LONDON (Reuters) – Bitcoin was heading towards a year-on-year loss on Wednesday, its tenth birthday, the first loss since last year’s bull market, when the original and biggest digital coin muscled its way to worldwide attention with months of frenzied buying.
By 1300 GMT, Bitcoin was trading at $6,263 on the BitStamp exchange, leaving investors who had bought it on Halloween 2017 facing yearly losses of nearly 3%.
A year ago, Bitcoin closed at $6,443.22 as it tore towards a record high of near $20,000, hit in December.
That run, fuelled by frenzied buying by retail investors from South Korea to the United States, pushed Bitcoin to calendar-year gains of over 1,300%.
Ten years ago, Satoshi Nakamoto, Bitcoin’s still-unidentified founder, released a white paper detailing the need for an online currency that could be used for payments without the involvement of a third party, such as a bank.
Traders and market participants said the Halloween milestone was inevitable, given losses of around 70% from Bitcoin’s peak and the continuing but incomplete shift towards investment by mainstream financial firms.
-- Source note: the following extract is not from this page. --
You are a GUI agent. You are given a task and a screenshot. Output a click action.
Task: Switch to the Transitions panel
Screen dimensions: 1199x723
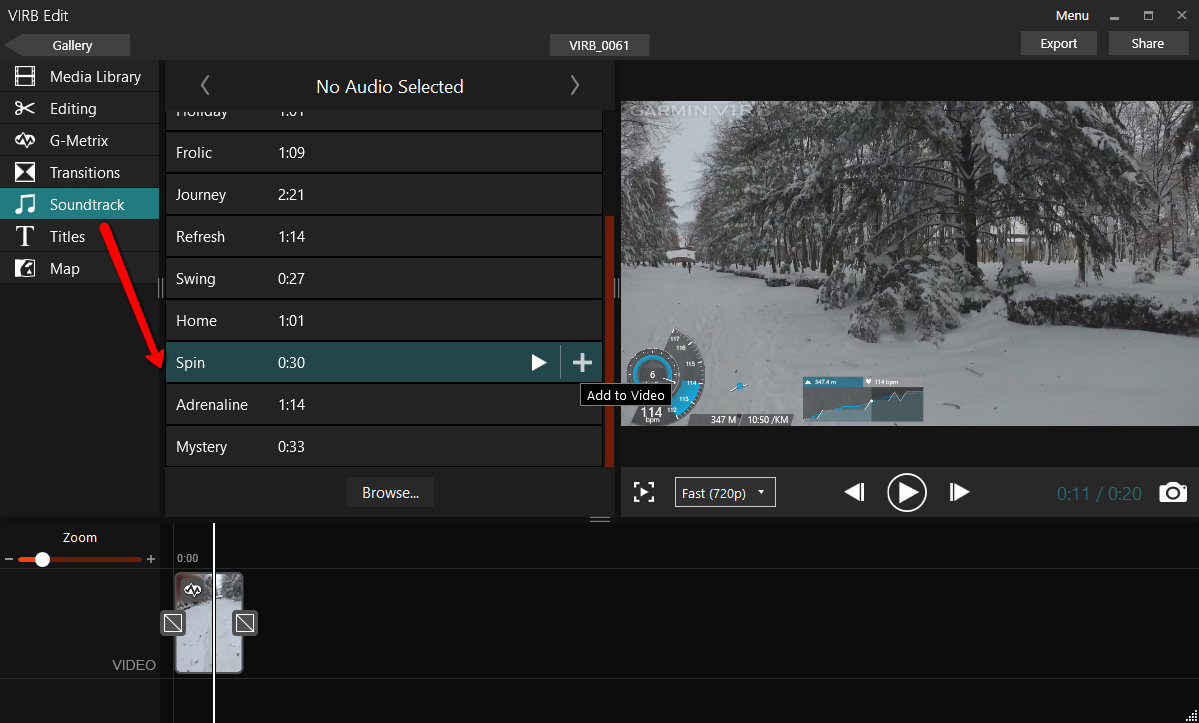pyautogui.click(x=84, y=173)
“The value mechanisms of crypto and Bitcoin today are based more on underlying tech than hype and FOMO [fear of missing out],” said Josh Bramley, head trader at crypto wealth management firm Blockstars.
Growing use of blockchain – the distributed ledger technology that underpins Bitcoin – is now powering valuations of the digital currency, he said, cautioning that some expectations for widespread use have not yet materialised.
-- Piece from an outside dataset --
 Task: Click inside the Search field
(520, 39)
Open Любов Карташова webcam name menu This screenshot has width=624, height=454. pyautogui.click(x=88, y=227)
Others said improvements to infrastructure such as custody services may allow mainstream investors who are wary of buying Bitcoin to take positions.
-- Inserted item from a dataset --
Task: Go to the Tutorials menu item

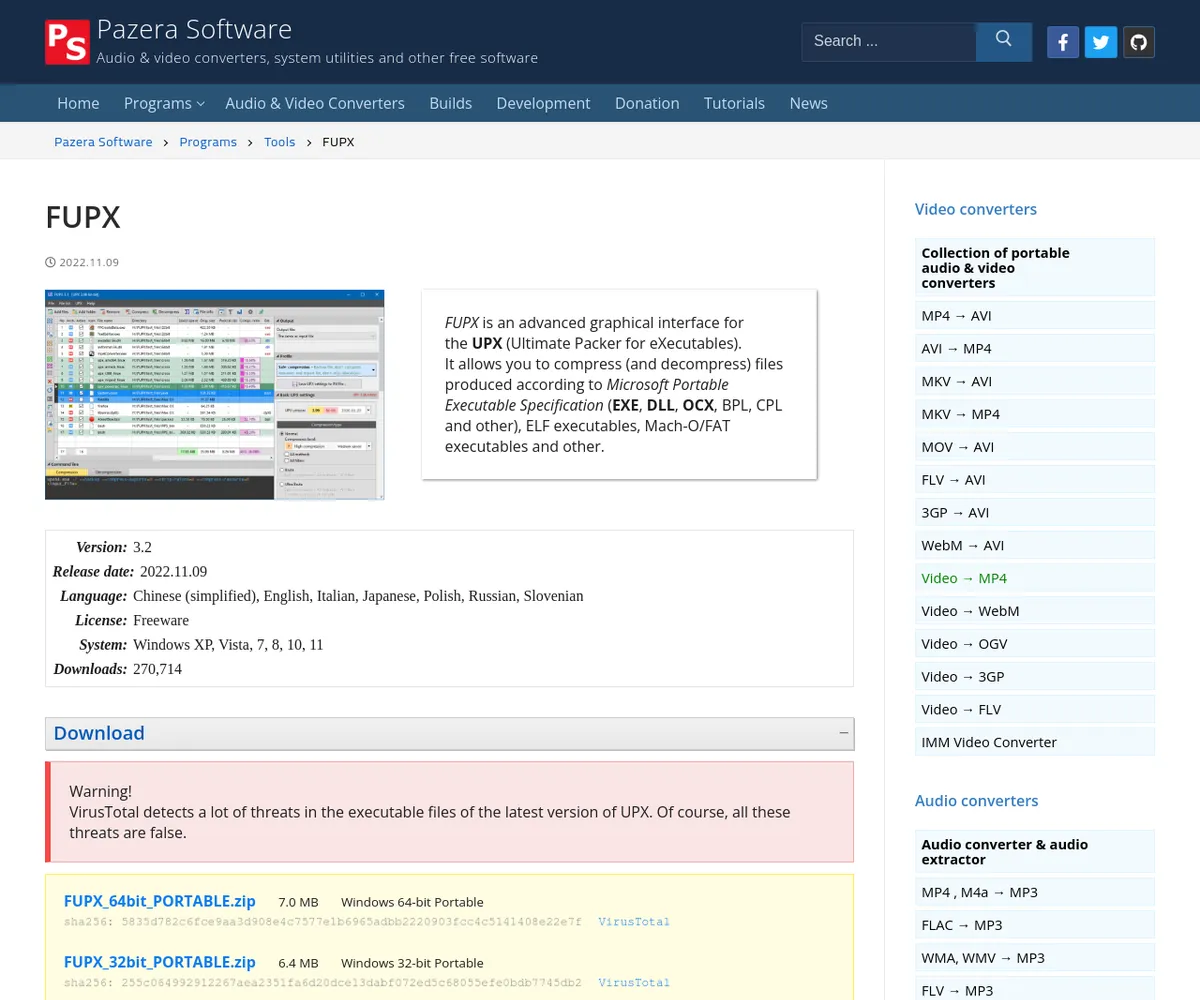Action: click(733, 103)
“We see behind closed doors financial and non-financial institutions beavering away to create the infrastructure,” said Ben Sebley, head of brokerage at NKB Group, a blockchain advisory and investment firm.
Bitcoin has endured year-on-year losses before, according to data from CryptoCompare, most recently in 2015-15.
Retail investors still account for a strong proportion of trading, market players said.
Investors who bet early on Bitcoin and have stuck with it have faced a roller-coaster ride in its first decade. Many told Reuters they are optimistic that they are still onto a winner.